TASK DESCRIPTION
Go through the data line by line from the top, retyping each exactly, and end with the line that contains "Given: Open the My Favorites menu item".

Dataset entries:
★ ★ ★ ★ ★ ★ ★

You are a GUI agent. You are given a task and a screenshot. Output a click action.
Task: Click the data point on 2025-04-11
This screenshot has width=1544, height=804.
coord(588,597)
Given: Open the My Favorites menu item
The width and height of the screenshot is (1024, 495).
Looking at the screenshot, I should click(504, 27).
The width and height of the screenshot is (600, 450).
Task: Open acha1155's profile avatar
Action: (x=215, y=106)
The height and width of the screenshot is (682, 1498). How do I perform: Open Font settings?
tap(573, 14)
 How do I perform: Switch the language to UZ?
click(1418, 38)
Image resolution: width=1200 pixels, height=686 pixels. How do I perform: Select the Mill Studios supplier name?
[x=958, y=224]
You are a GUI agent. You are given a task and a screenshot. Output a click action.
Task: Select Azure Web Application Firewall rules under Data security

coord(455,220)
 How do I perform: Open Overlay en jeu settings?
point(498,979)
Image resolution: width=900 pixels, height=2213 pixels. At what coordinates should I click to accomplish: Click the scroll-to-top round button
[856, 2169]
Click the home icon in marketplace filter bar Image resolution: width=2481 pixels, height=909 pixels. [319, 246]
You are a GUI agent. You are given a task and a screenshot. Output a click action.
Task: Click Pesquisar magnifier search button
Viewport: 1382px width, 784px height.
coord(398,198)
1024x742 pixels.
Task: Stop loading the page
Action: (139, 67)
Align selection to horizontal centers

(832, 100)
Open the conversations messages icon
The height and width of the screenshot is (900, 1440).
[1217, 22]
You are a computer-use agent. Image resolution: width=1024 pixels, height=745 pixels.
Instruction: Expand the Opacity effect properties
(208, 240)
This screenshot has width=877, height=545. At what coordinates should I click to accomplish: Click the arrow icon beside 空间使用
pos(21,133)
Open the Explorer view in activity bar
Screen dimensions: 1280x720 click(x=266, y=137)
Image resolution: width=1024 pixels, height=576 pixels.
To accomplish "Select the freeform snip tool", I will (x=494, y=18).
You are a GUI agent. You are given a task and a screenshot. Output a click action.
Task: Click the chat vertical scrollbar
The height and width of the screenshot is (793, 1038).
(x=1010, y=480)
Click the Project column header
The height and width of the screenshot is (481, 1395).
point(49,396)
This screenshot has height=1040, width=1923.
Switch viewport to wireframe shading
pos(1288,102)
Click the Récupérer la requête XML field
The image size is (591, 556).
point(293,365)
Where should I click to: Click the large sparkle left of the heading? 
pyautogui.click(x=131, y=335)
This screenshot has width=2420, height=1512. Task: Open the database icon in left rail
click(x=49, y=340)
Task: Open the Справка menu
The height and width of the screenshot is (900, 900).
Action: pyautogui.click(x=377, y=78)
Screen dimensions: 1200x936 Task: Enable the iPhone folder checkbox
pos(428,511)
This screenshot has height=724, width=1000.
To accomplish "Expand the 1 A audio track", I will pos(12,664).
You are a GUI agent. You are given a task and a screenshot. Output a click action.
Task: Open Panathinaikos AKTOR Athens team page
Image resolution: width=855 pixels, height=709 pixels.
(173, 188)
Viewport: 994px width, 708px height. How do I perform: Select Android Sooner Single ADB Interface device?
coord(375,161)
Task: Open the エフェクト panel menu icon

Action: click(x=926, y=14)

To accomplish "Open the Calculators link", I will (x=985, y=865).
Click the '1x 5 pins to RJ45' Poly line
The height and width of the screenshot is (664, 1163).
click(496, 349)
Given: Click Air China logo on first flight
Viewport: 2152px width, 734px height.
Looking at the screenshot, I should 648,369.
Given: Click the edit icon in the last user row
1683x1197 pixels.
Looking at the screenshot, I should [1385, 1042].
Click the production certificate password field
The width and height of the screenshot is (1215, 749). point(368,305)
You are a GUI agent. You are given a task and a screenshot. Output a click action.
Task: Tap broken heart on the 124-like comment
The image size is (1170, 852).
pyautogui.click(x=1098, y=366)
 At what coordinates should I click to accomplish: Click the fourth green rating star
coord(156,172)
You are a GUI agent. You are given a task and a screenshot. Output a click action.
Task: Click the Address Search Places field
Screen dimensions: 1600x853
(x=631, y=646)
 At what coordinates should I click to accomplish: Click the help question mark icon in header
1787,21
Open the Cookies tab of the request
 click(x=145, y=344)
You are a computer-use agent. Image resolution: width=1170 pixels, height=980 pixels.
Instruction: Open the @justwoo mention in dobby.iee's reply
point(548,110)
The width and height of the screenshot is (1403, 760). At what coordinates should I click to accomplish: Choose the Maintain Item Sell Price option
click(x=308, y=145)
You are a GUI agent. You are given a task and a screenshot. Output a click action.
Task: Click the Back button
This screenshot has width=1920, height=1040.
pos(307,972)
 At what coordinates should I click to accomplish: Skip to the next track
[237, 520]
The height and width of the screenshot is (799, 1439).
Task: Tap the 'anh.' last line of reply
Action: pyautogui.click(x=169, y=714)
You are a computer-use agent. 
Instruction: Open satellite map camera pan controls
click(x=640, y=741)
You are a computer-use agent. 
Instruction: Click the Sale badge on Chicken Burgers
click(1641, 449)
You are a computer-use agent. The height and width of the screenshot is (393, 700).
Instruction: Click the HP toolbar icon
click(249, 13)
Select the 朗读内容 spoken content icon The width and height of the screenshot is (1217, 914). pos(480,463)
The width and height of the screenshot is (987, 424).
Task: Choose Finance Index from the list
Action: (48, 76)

★ ★ ★ ★ ★ ★ ★

ANSWER TO THE PROBLEM
You are a GUI agent. You are given a task and a screenshot. Output a click action.
Task: Click the data point on 2025-04-11
This screenshot has width=1544, height=804.
coord(588,597)
Given: Open the My Favorites menu item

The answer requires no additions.